Antipope Clement VIII should not be confused with Pope Clement VIII.

Gil Sánchez Muñoz y Carbón, was one of the Avignon antipopes, reigning from 10 June 1423 to 26 July 1429 as Clement VIII. He was born in Teruel between 1369–1370 and a member of the Avignon curia. When Alfonso V of Aragon reached an agreement with Pope Martin V, Sánchez Muñoz abdicated, made his submission and was appointed bishop of Mallorca. He died on 28 December 1446.

Biography
He was a friend and advisor of the future Avignon anti-pope Benedict XIII, and member of the Avignon curia. In 1396 he was an envoy to the Bishop of Valencia to get Spanish support. Benedict had appointed four cardinals, and on his death, three of them, on 10 June 1423, elected Sánchez Muñoz as Pope. The fourth, Jean Carrier, absent at the time, declared the election invalid, and elected his own antipope in turn, who took the name Benedict XIV. Consequently, Jean Carrier was excommunicated by Clement VIII.

Clement VIII's fate was bound up with the ambitions of Alfonso V of Aragon.
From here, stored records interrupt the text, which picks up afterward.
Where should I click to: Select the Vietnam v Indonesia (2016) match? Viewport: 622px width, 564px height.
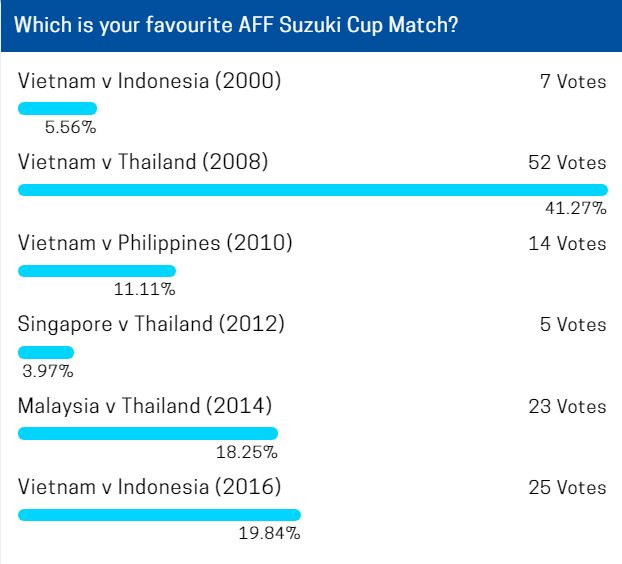[x=149, y=487]
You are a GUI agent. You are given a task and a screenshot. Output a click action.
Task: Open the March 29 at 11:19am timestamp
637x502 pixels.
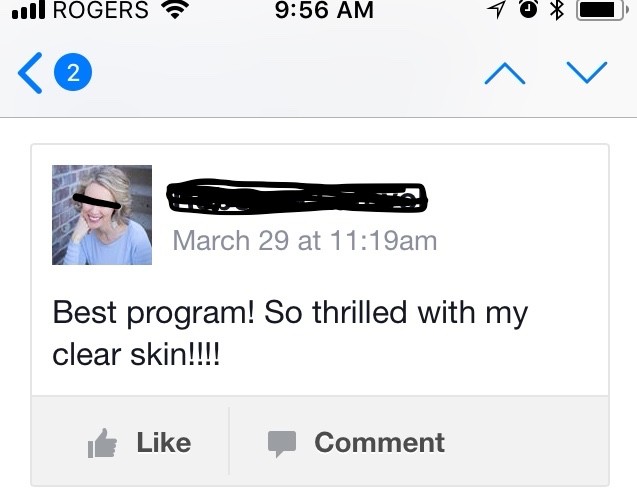[x=305, y=241]
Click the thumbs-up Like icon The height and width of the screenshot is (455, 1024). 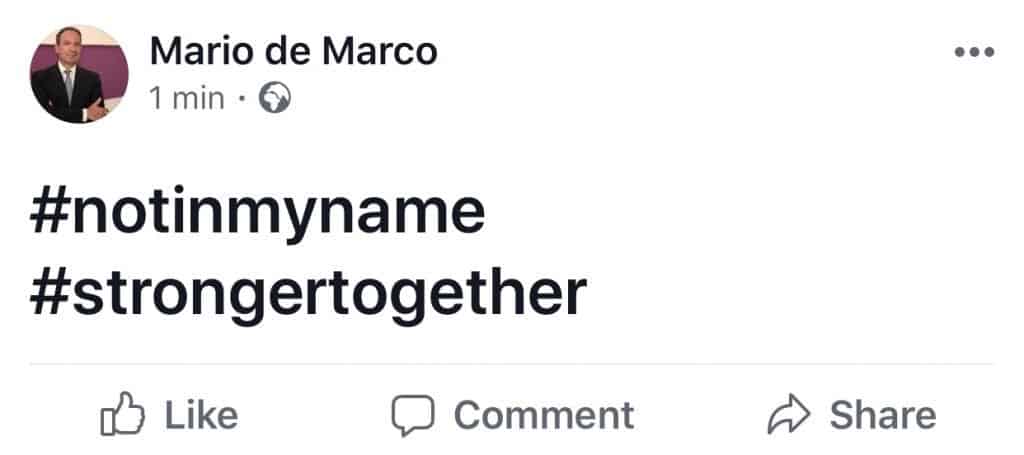click(x=122, y=414)
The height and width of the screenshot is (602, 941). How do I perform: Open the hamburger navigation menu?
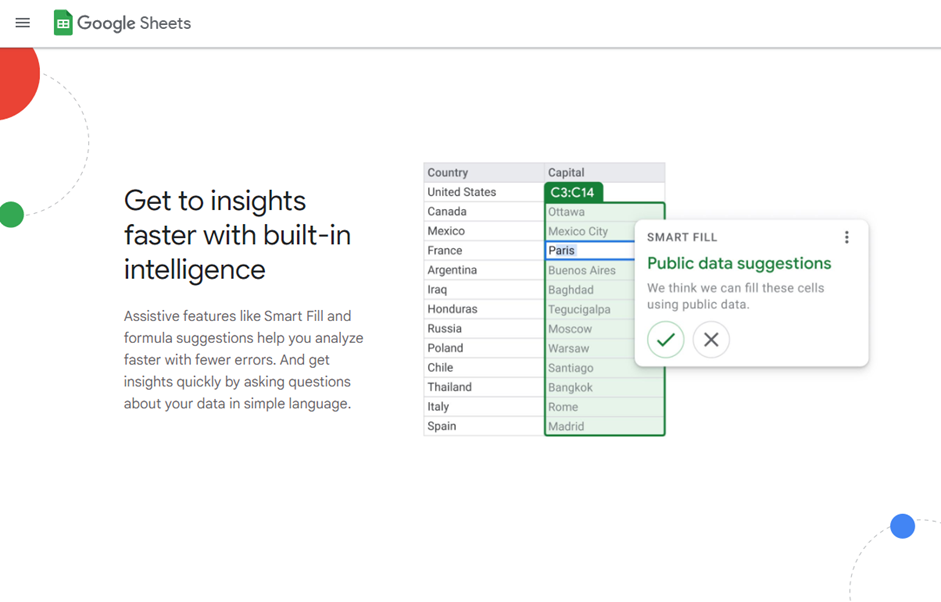[x=23, y=23]
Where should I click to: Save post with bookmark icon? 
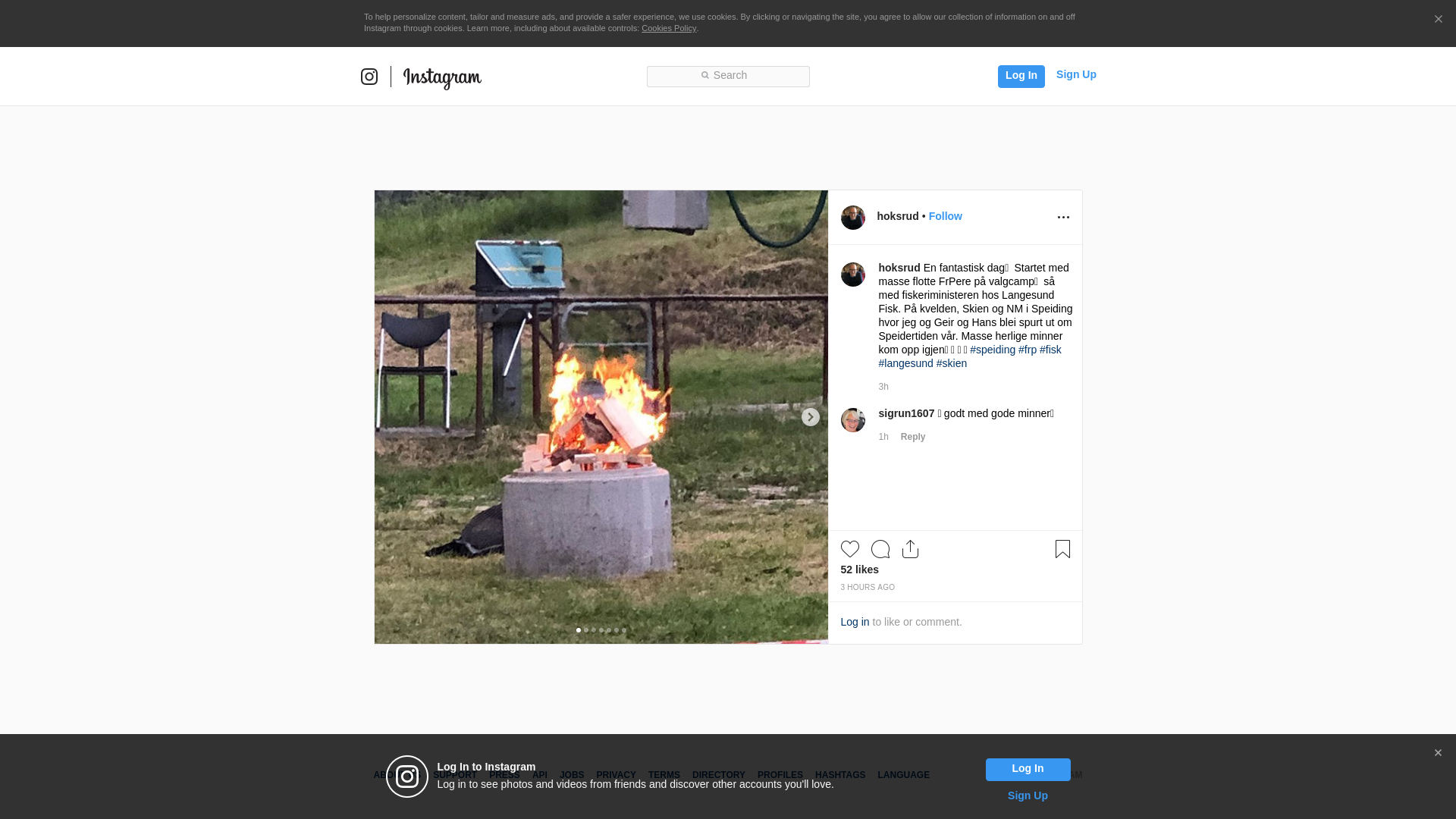click(1062, 549)
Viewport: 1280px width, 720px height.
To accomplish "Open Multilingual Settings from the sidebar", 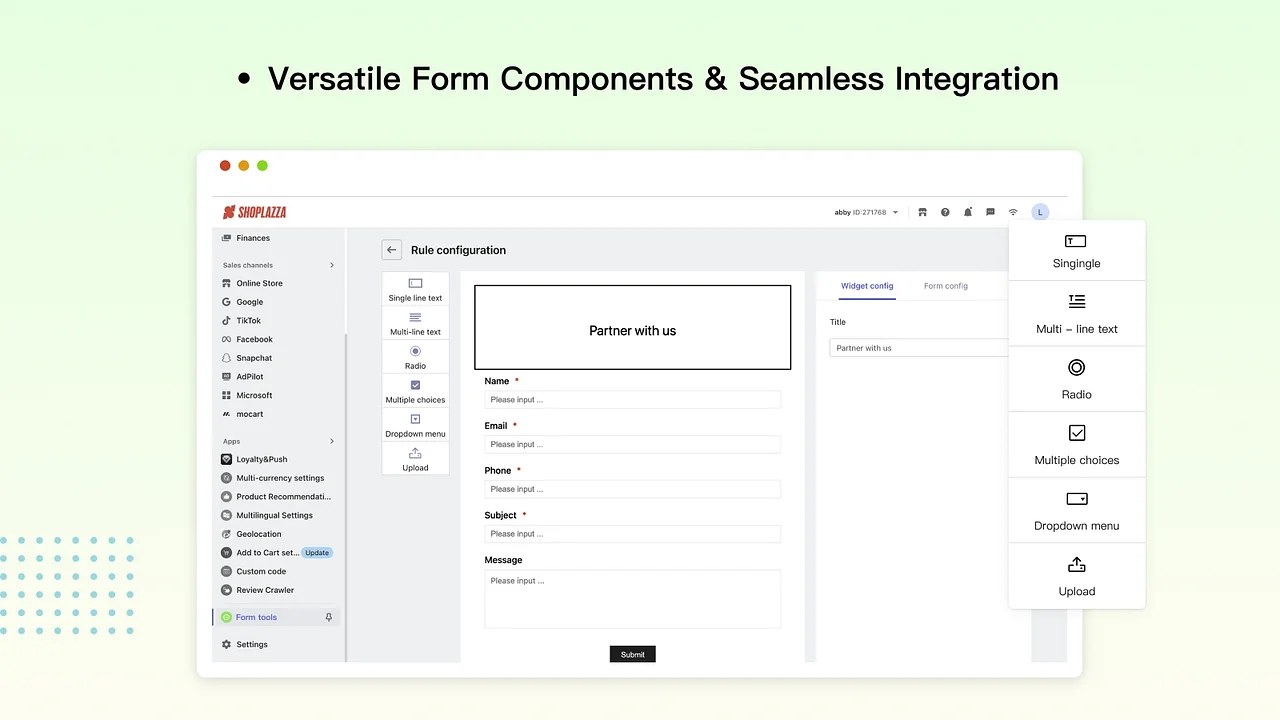I will click(275, 515).
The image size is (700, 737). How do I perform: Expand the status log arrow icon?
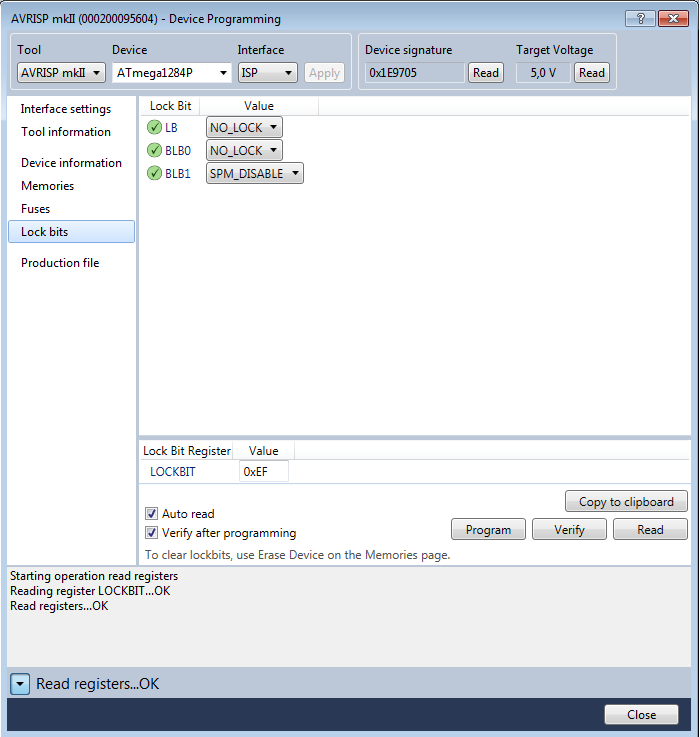[21, 684]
Alfonso wished to negotiate for Naples, and so gave Clement support; his queen Maria of Castile, and the Aragonese bishops supported Martin V. In the summer of 1423 Alfonso persuaded the Republic of Siena to acknowledge Clement VIII, thus securing recognition for the pope of the Avignon line in the very city, Pavia, which was part of the Republic of Siena, where the Roman pope Martin V had convened an ecumenical council of the Church.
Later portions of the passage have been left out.